= Malawi and the International Monetary Fund =

The International Monetary Fund (IMF) has operated in Malawi since 1965.

==History==
Malawi joined the International Monetary Fund on July 19, 1965. Malawi has since concluded 13 arrangements (loans) with the fund. The first came on October 31, 1979 and the thirteenth on July 23, 2012. Among the 661,749 Special Drawing Rights agreed on these 13 loans, Malawi has drawn 493,679 SDRs, of which 149,741 SDRs are still pending. Malawi's quota amounts to 138.8 million Special Drawing Rights.

===Constituency===
Malawi belongs to Africa Group 1, the IMF's largest constituency, along with 22 other nations. The constituency as a whole yields 2.97 percent of the collective voting power within the fund and is egalitarian, unlike other large constituencies, As of 2017 Maxwell M. Mkwezalamba, Malawi's former Minister of Finance, serves as the constituency's Executive Director, a position that rotates among members.

===Arrangements===
On July 23, 2012, the IMF's Extended Credit Facility (ECF) approved a loan of 138,800 SDRs, of which Malawi has drawn 119.3 million. Malawi sought financial assistance from Fund, because the nation was facing a budget crisis. In July 2012, the ECF issued a loan of $156 million to prevent the depletion of the country's international reserves. Goals of the fund's intervention included reducing inflation, increasing foreign-exchange reserves, and enhancing financial services to improve the nation's balance of payments and encourage foreign investment. As a result of a drought caused by El Niño weather patterns, the Fund approved a 49.2 million dollar disbursement. Because of a reduction in maize production by about 12%, intervention was necessary to prevent maize price inflation. The United Nations World Food Programme estimated that the reduction in the production of maize and other crops has left over 6.5 million Malawians susceptible to food insecurity. The IMF approved this additional disbursement in order to alleviate the food shortage.

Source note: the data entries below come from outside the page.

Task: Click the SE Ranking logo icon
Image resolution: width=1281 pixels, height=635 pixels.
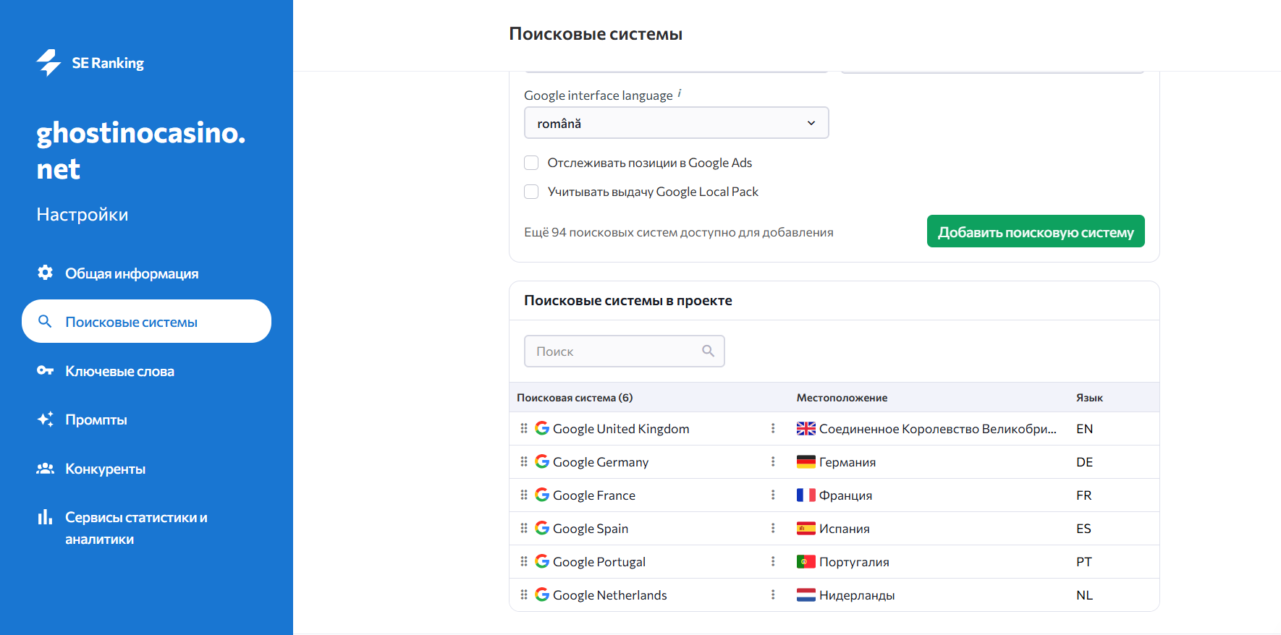Action: click(x=49, y=63)
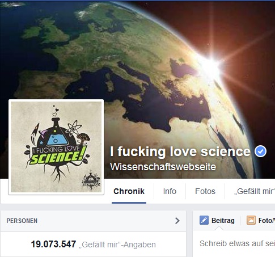Click the Wissenschaftswebseite category text
Screen dimensions: 275x257
tap(163, 167)
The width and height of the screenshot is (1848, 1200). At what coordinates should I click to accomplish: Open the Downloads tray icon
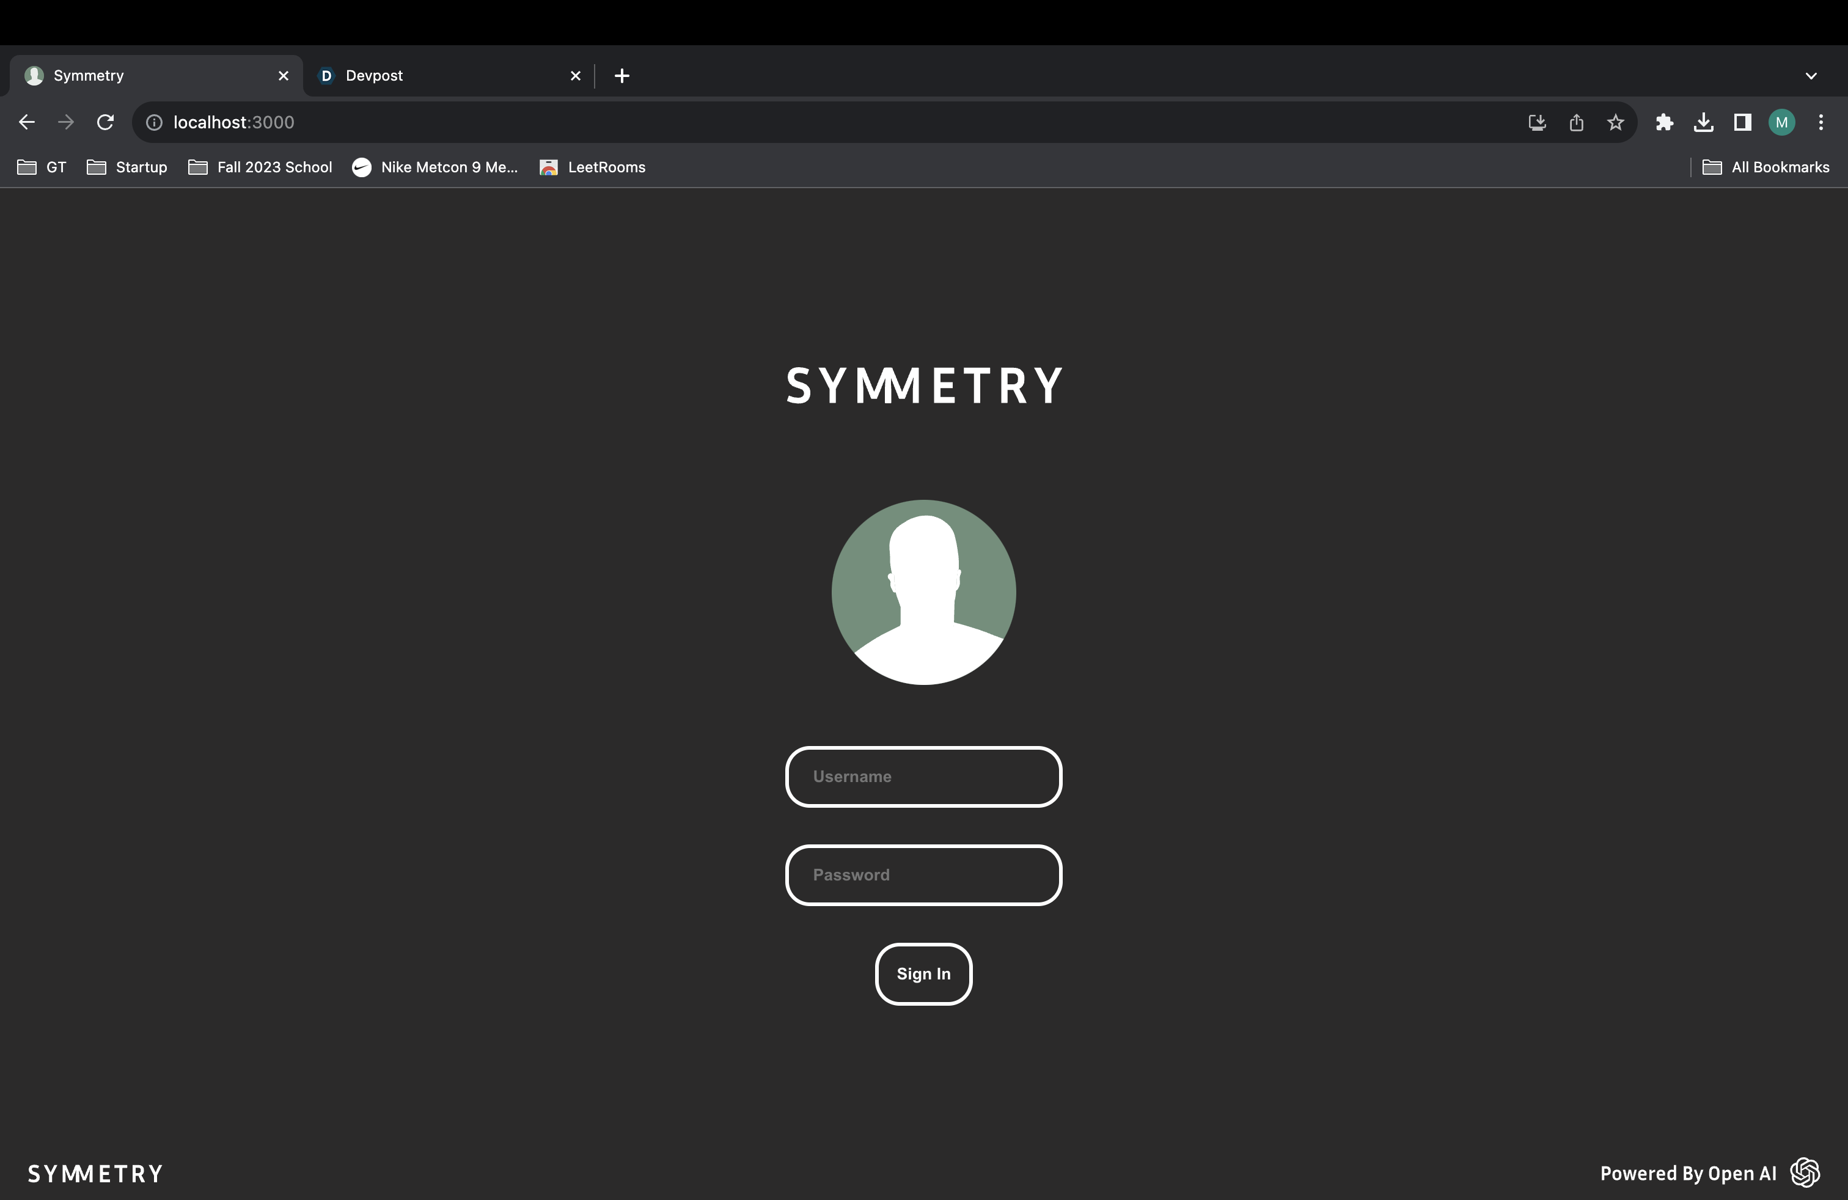pos(1704,122)
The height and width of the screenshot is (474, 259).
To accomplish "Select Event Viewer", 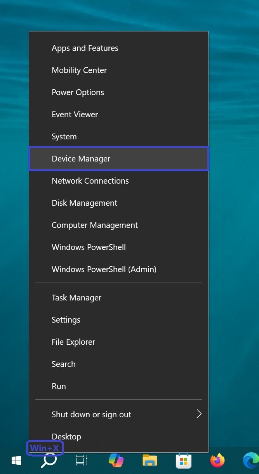I will (119, 115).
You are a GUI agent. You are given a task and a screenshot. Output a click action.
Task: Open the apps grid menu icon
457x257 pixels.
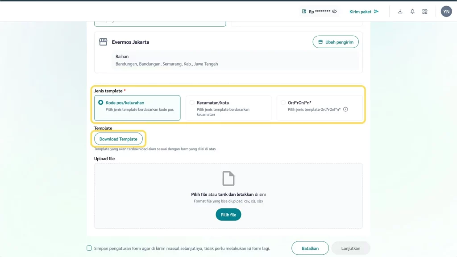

=== Heavily Indebted Poor Countries ===
Founded by the IMF and the World Bank in 1996, the Heavily Indebted Poor Countries organisation (HIPC) extended debt forgiveness to the world's most indebted nations. Among those 36 countries who met the requirements of this initiative include Malawi, Afghanistan and Haiti. Malawi was the 20th country to be approved as a participant in the initiative, and once approved, Malawi became eligible for further debt relief from the World Banks IDA, the IMF and the African Development Fund (AfDF) under the Multilateral Debt Relief Initiative (MDRI)."